Après cette première réussite, Jack était plutôt fier de lui. Il était à présent certain que ses choix étaient les bons, mais ce n’était pas son genre de vendre la peau de l’ours avant de l’avoir tué. Il gardait donc la tête froide et rédigeait consciencieusement son rapport. Enfin, il rangeait autre chose que des études de cas, des projections virtuelles et autres calculs théoriques.
Depuis quelques minutes, je vous parle de Jack. Une question vous brûle les lèvres, j’en suis certain. Mais qui est-il ?
Jack a un Q.I. de cent quatre-vingt-sept. Comme vous le savez, on considère une personne surdouée à partir de cent trente. Il a obtenu son bac scientifique, mention très bien, à 13 ans. Ensuite, il a décroché son doctorat en neuro-biotechnologie à dix-neuf ans. Son sujet de thèse portait sur les neurotransmetteurs numériques lui a valu d’être rapidement remarqué par le S.G.S.W. Il y est entré juste après, et aujourd’hui, à 26 ans, il est le meilleur analyste de l’organisation.

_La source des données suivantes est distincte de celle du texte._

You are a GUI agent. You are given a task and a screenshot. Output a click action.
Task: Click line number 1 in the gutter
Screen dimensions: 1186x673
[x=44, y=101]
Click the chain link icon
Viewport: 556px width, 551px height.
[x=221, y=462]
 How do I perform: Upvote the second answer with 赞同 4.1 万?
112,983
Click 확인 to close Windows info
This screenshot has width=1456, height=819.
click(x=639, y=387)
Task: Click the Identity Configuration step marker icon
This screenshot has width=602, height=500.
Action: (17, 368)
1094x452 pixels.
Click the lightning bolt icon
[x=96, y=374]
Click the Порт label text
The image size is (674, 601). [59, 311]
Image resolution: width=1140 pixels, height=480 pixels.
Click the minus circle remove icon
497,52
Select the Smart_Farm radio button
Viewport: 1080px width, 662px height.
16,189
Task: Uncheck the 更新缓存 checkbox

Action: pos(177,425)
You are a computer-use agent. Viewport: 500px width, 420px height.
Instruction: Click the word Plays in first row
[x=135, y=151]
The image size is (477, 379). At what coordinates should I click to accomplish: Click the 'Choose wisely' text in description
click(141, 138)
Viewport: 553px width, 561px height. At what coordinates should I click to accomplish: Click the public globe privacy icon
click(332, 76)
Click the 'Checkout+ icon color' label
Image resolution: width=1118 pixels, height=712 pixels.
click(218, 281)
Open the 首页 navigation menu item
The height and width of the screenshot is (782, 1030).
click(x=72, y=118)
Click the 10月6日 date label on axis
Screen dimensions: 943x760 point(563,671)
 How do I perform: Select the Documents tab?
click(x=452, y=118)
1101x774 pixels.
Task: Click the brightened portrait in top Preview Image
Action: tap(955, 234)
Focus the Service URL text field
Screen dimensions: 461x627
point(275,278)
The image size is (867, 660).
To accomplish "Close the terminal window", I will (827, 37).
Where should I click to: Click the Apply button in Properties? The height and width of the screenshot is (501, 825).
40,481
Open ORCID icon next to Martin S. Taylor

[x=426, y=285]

À la suite de ses travaux à l’Académie des sciences numériques, il a également obtenu un poste de professeur de chaire supérieure dans la discipline qui le passionne. Il y enseigne dix heures par semaine. C’est un professeur apprécié de ses élèves, qui lui vouent même une certaine admiration.
Ses deux activités professionnelles occupent tout son temps il n'a pas vraiment de vie personnelle. Pourtant Jack n’a pas un physique ingrat, il est même charmant. C’est un grand brun aux yeux bleus. Il plaît beaucoup aux femmes. Du haut de ses un mètre quatre-vingt-dix-huit, il domine la situation. Il est hors norme à tous points de vue et a parfois du mal à l’assumer. D'autant qu'il a le sentiment d'être souvent observé.
Cette impression d’être épié l’envahit souvent. Cette sensation peut parfois le paralyser, le plongeant dans une crise d’angoisse difficile à contrôler. Il y a pourtant un endroit où il ne ressent jamais cette oppression : le train.
Jack aime le confort douillet de la foule comprimée à l’intérieur des wagons. Dans l’anonymat, noyé dans le bruit du train qui se fracasse sur les rails, près de la vitre, il observe. Dans le reflet de la glace, il regarde les passagers, dilués dans le décor qui défile derrière eux. Les silhouettes qu’il épie semblent sublimées, comme une brume colorée qui se déplace à quatre-vingt kilomètres à l’heure sur des paysages familiers.
C’est le seul endroit où il n’a pas ce sentiment oppressant, ce poids des regards, ce devoir de plaire. Ce moyen de transport, qu’il considère comme préhistorique et bien loin des technologies avec lesquelles il travaille chaque jour, est pourtant le seul où il peut réellement se retrouver.
Certains font du yoga, du taï-chi ou je ne sais quelle autre discipline de relaxation et de méditation. Lui, il prend le train.